Three years ago yesterday, I ran a red light at the intersection of Central and Broadway in downtown Wichita. It was not a happy day, although it was certainly much better than it could have been. No one was seriously injured, although several cars got pretty badly torn up. Even now, looking back on that day, I am overwhelmed with the grace God poured out on me.

It was my fault. I made a careless choice, and everyone had every right to throw it in my face. But nobody did. Instead, the police officer who showed up was kind. The guy who came to tow my wrecked car made me laugh. My local car dealership loaned me a vehicle off their lot for free so that I could drive around until I purchased a new car. Bountiful, abundant grace.

How on Earth could I hold anything against anyone else after I’ve experienced grace like that?

7D8934864C (1)Today’s verses are Romans 12:3-5.
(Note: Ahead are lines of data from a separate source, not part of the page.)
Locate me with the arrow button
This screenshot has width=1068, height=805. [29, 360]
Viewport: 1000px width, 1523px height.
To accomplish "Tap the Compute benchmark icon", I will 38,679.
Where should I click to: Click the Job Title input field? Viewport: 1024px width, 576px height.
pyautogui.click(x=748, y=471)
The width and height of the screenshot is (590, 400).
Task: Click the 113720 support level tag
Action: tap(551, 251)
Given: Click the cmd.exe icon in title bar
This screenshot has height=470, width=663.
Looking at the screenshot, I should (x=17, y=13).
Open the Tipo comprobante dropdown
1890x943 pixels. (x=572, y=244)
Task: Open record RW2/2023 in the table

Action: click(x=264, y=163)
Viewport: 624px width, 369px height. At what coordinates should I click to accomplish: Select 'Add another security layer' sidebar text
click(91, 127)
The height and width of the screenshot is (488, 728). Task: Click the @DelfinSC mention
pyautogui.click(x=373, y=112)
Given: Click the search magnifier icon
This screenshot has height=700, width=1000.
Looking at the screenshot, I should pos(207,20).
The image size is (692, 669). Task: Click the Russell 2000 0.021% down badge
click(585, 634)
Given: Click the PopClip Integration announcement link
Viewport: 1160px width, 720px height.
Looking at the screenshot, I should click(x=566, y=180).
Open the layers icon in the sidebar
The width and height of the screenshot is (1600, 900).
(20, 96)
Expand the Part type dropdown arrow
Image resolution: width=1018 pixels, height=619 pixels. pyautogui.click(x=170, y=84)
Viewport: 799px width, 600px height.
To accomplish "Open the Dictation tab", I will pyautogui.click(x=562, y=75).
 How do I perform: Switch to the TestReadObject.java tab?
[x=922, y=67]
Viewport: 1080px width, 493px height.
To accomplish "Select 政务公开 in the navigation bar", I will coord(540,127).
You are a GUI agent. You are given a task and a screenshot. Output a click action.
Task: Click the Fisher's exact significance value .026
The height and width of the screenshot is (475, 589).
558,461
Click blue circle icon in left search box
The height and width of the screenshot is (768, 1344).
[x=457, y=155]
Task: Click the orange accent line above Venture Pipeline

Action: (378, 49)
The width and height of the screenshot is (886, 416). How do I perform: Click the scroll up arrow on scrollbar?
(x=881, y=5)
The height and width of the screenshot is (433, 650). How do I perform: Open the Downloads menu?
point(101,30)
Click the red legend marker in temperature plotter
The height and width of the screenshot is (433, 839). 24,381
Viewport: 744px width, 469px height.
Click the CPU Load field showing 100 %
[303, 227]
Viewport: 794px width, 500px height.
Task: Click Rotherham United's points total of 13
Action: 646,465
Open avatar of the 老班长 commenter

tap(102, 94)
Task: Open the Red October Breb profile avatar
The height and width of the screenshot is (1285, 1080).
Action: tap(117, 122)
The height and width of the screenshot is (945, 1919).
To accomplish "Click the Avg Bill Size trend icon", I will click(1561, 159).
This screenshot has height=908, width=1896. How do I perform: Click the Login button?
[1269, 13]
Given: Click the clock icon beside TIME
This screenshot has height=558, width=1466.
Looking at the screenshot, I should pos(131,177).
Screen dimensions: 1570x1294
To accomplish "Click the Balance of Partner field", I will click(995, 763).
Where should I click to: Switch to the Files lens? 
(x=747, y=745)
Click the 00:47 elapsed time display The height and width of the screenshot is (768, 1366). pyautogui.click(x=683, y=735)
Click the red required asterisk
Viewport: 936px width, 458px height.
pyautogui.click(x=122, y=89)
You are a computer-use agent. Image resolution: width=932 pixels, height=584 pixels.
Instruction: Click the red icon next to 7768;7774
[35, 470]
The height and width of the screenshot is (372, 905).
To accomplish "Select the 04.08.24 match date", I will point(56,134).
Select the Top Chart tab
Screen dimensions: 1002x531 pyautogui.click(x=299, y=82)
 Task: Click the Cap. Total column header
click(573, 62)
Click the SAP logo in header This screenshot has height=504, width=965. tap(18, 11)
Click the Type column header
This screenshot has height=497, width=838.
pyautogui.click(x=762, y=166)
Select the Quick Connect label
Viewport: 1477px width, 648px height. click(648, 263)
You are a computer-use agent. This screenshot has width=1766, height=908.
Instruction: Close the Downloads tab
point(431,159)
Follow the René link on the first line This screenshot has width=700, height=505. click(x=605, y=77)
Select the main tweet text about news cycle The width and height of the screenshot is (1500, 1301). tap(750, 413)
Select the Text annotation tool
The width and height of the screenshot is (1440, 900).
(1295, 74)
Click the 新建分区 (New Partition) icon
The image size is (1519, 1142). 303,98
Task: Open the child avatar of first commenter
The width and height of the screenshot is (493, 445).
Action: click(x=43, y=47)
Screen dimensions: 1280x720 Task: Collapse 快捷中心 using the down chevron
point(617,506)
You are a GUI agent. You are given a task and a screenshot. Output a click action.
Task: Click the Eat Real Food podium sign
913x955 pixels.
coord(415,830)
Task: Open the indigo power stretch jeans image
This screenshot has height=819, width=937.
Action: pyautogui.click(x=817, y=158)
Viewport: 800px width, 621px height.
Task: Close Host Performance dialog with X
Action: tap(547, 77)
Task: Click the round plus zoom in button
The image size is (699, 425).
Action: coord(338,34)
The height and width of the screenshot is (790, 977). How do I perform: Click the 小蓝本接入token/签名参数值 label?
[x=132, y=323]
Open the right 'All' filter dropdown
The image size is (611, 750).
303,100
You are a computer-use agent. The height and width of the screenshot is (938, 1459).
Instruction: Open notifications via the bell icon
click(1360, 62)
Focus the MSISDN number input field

Because of the privilege and authority God has given me, I give each of you this warning: Don’t think you are better than you really are. Be honest in your evaluation of yourselves, measuring yourselves by the faith God has given us. Just as our bodies have many parts and each part has a special function, so it is with Christ’s body. We are many parts of one body, and we all belong to each other.

Everyone steps into God’s story at a different point. Some of us have known Him longer. Others of us haven’t known Him long at all. But if we’re not careful, we can start seeing our experiences and our lives as the standard by which everyone around us should be judged.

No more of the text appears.